A group of some 40 Israelis were expelled from Cyprus on Tuesday after they were stopped on their way to hotels in the northern section of the island, which has been occupied by Turkey since 1974. The measure came as Cypriot authorities enforced a crackdown against visits to the area, a popular vacation destination. Under Cypriot law, tourists are forbidden from entering Cyprus from the occupied north and face expulsion if they do. Those who arrive in Cyprus with the intention of continuing on to Turkish-held areas can also be stopped.

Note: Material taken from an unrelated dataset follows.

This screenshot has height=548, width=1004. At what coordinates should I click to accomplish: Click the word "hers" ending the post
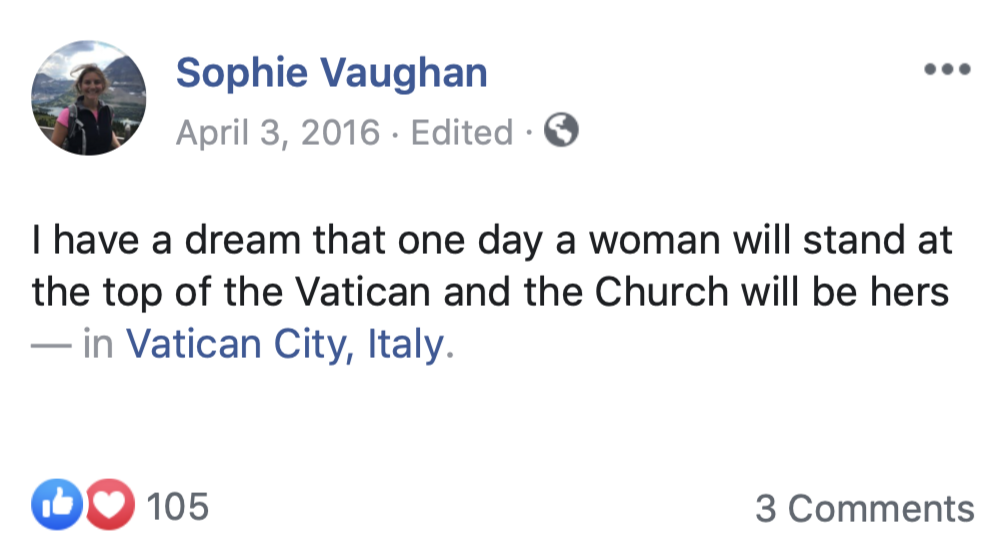coord(910,292)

A university chaplain has become the first transgender minister to be ordained by the Methodist Church. Joy Everingham, 46, who serves at St Peter's in Canterbury, spent decades secretly wearing women's clothes before telling her wife what she had been doing. Everingham told Kent Online: "We were sitting in bed and I said 'I've got something to tell you'. "I started crying and couldn't breathe. It was probably the hardest thing I've ever done. "I thought she was going to leave me, or kick me out, but she said 'I've got to think about this'." The minister said while her wife was prepared to help her explore her identity, she was "adamant that if I transitioned to a woman she wouldn't stick around'."

Shocking revelations show that despite Northern Ireland's pro-life laws, the British government plans to offer free abortions to under-16s from Northern Ireland. This discovery was accompanied by the disturbing fact that in many cases parental knowledge and consent will not be required. Ever since the government adopted Labour MP Stella Creasy's amendment in June, Northern Irish women have been able to access free abortions in England. The government has also recently started to cover travel costs as well as abortion fees.


A therapist who helps teenage girls who think that they are male question their feelings, says she must keep her work secret as she is afraid she would be struck off. Speaking anonymously to The Sunday Times, she said that guidelines issued last month tell therapists they should affirm and assist patients wishing to transition. The expectation is that alternative treatments or diagnoses should not be explored. She said to the newspaper: “You have a young girl who has turned up and said she is trans and at the end of working with you decides maybe she is not. “I could now get a reputation as someone who was not sticking to the professional body’s ethical framework and that is not a position you want to be in at all… potentially struck off.”

The Anglican bishop of Harare said the resignation of Zimbabwe's President Robert Mugabe is a momentous time in the country's history. Mr Mugabe wrote in a letter which was read out in parliament: "My decision to resign is voluntary on my part and arises from my concern for the welfare of the people of Zimbabwe and my desire for a smooth, non-violent transfer of power." Mugabe was in power for 37 years.

Campaigners have slammed Welsh children’s minister Huw Irranca-Davies for pledging his support for plans to criminalise parents. The Be Reasonable campaign warned that outlawing smacking would see parents handed a criminal record for lovingly disciplining their children. Irranca-Davies claimed yesterday that reasonable chastisement is ‘unacceptable’. Responding to the Children’s minister’s comments, spokesmum for Be Reasonable Lowri Turner said there is “nothing progressive” about pushing on with “punitive legislation that we know will criminalise ordinary parents”. “Those calling for this change continue to use hysterical and manipulative language. They try to make out that a gentle smack on the back of the legs from a loving mum is the same as beating up your kids. They are being disingenuous because it is not.”